Well-educated but rudderless people seek enlightenment in these stories—or at least an interesting trip and a good high.
The eight stories in Jackson’s debut are populated by bright, artistic men and women who are chafing at the adulthood that’s just about to consume them. The narrator of “Wagner in the Desert” joins a group of friends for one last druggy bacchanal in Palm Springs; in “Epithalamium,” a divorcée bonds with a free-spirited young woman who’s taken up residence in her summer home; “Dynamics in the Storm” is told by a man who helps drive his therapist out of New York in advance of a hurricane, and the sexual tension between them intensifies along with the weather. Those characters and others are, as the book's title suggests, people who've abandoned their roots, and Jackson has a nuanced sense of how a change of scenery can frazzle your sense of self. That’s best exposed in “Serve-and-Volley, Near Vichy,” a story about a journalist who winds up in the home of a retired tennis star and how much his own identity curdles as he obsesses over (and to an extent takes on) the athlete’s persona. Jackson’s stories are consistently dark and smart, if sometimes pretentious: Scrabble vocabulary (“salmagundi,” “nevi”) crops up in otherwise sinuous paragraphs, and the philosophizing in the closing “Metanarrative Breakdown” clouds its core story about a man’s visit to his dying grandfather.
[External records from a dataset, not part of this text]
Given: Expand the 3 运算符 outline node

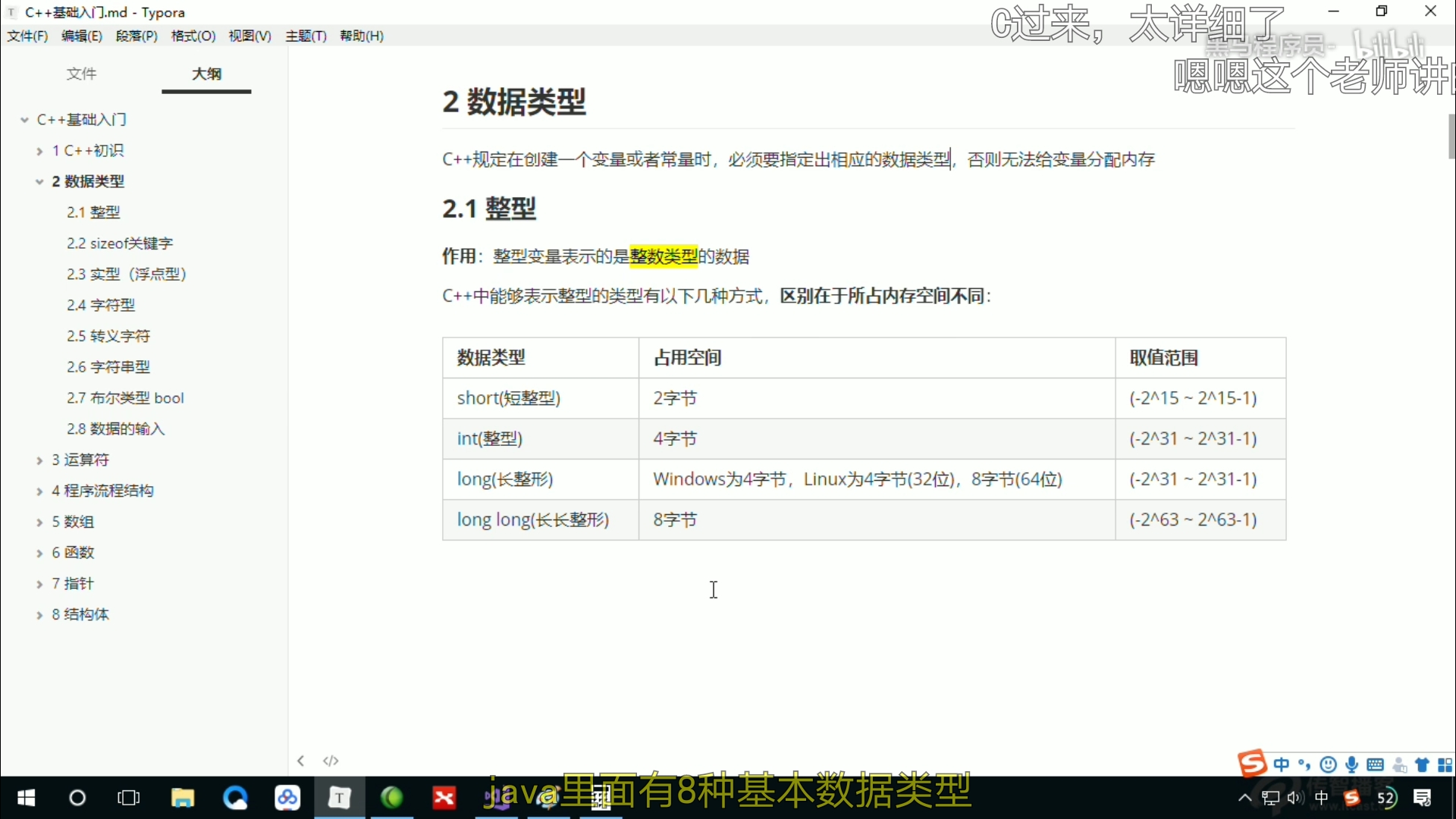Looking at the screenshot, I should coord(39,460).
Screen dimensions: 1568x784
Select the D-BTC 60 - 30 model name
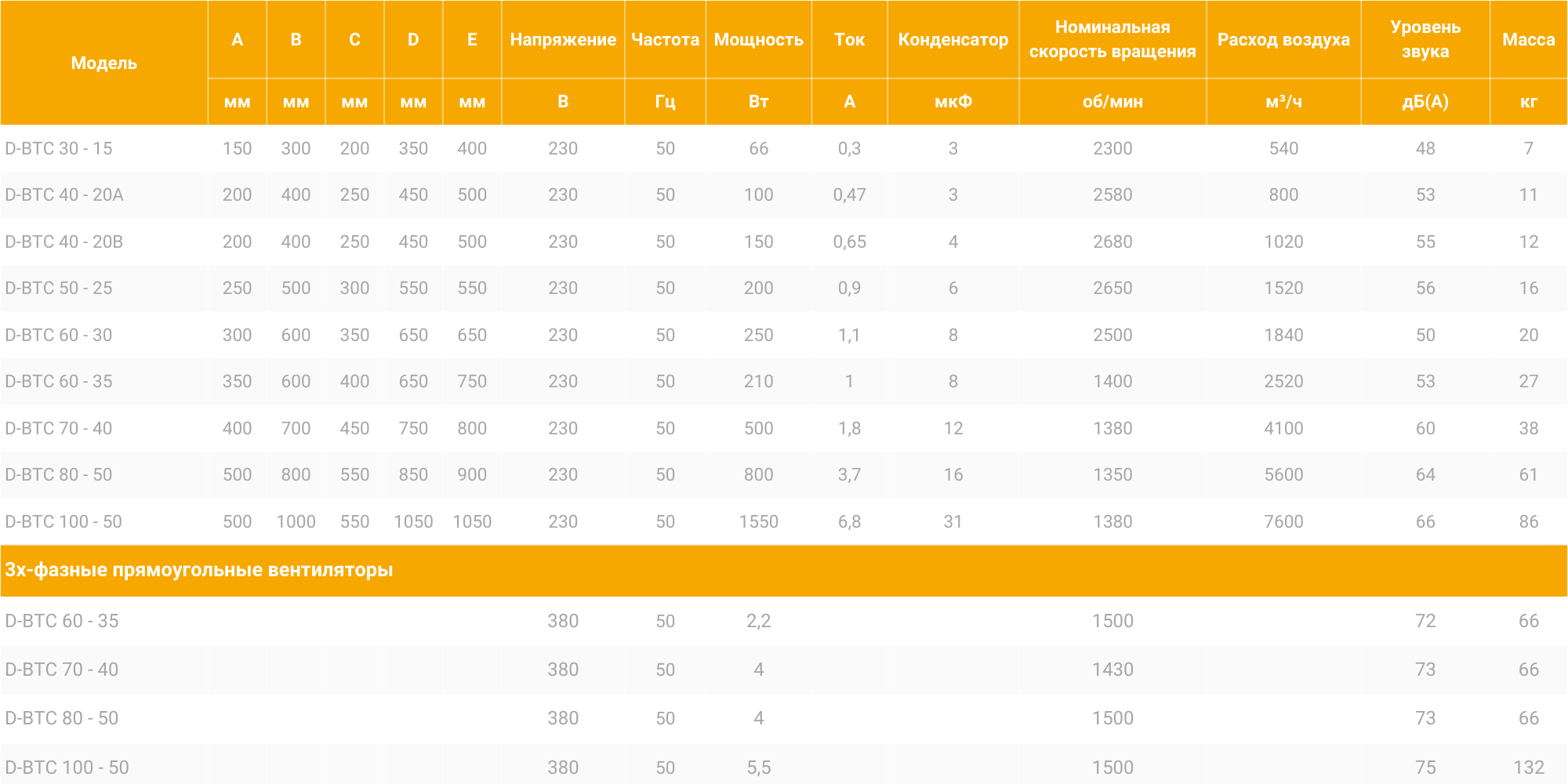click(x=59, y=335)
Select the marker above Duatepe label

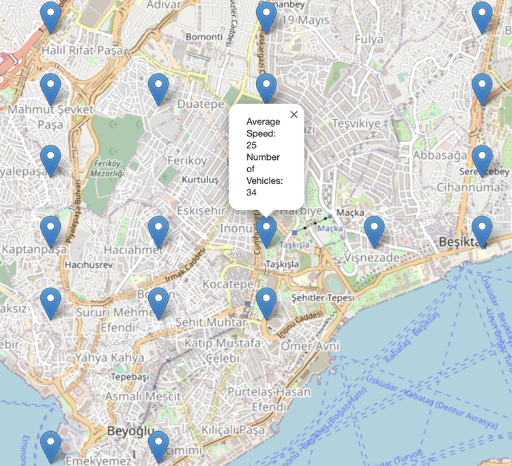point(158,89)
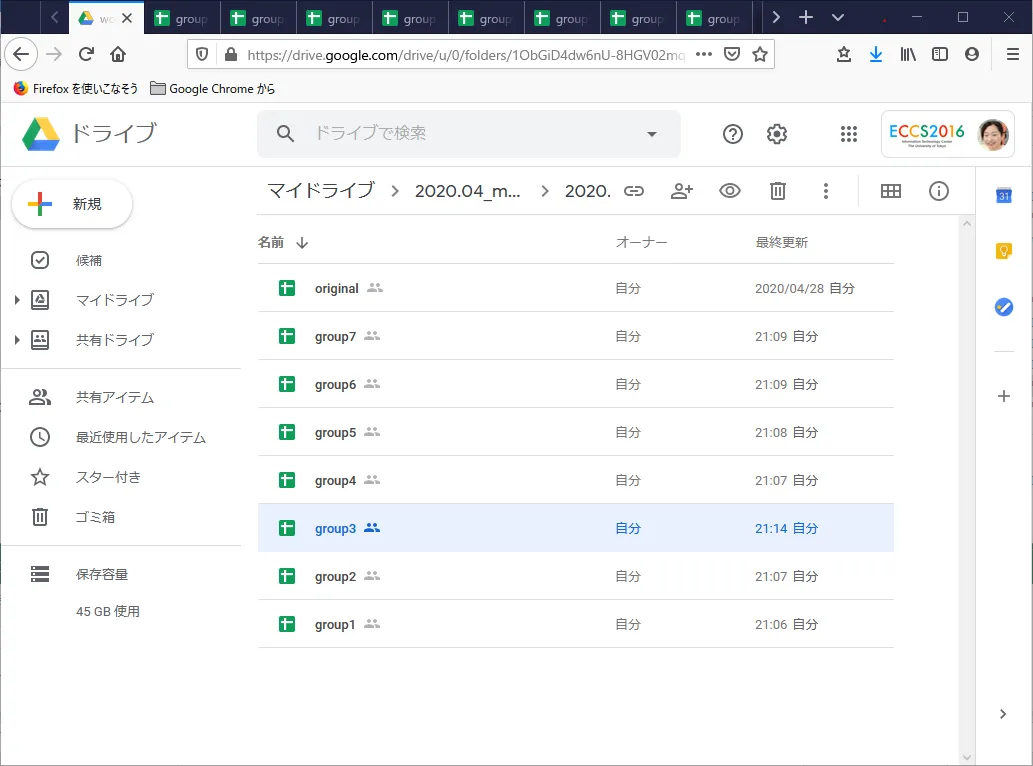This screenshot has height=766, width=1033.
Task: Click the trash icon to remove group3
Action: 778,191
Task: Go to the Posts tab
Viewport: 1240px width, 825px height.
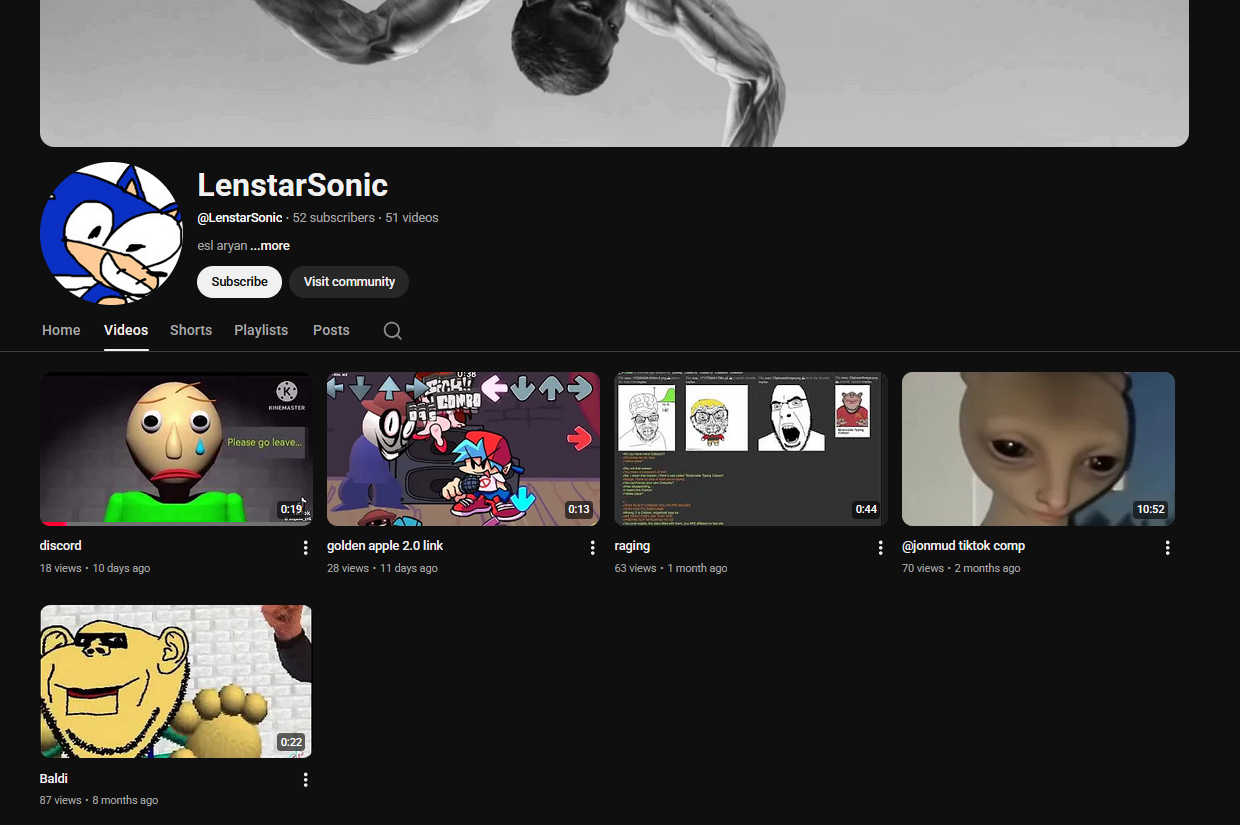Action: (x=331, y=330)
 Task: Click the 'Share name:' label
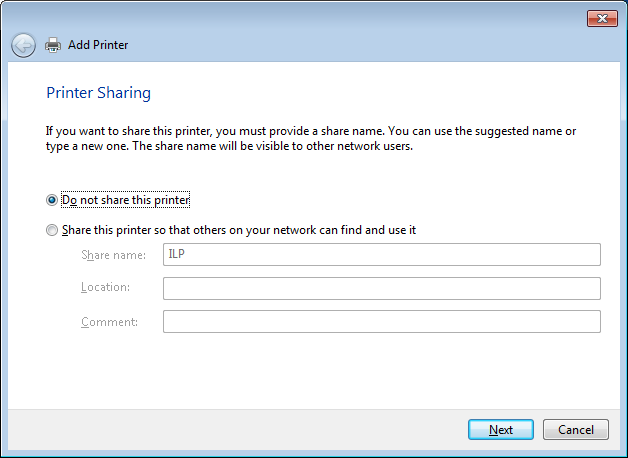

To be fair, though, telling a story about telling stories is a tough gig, and Jackson is unquestionably a talented and careful writer, deft at delivering a well-turned and effective simile: a wind “forced the trees together like lousy drunks”; a woman observes that “we grow into our toughness like snakes, molting hope.”
An admirable debut that cannily captures the difficulty of balancing good deeds with bad behavior.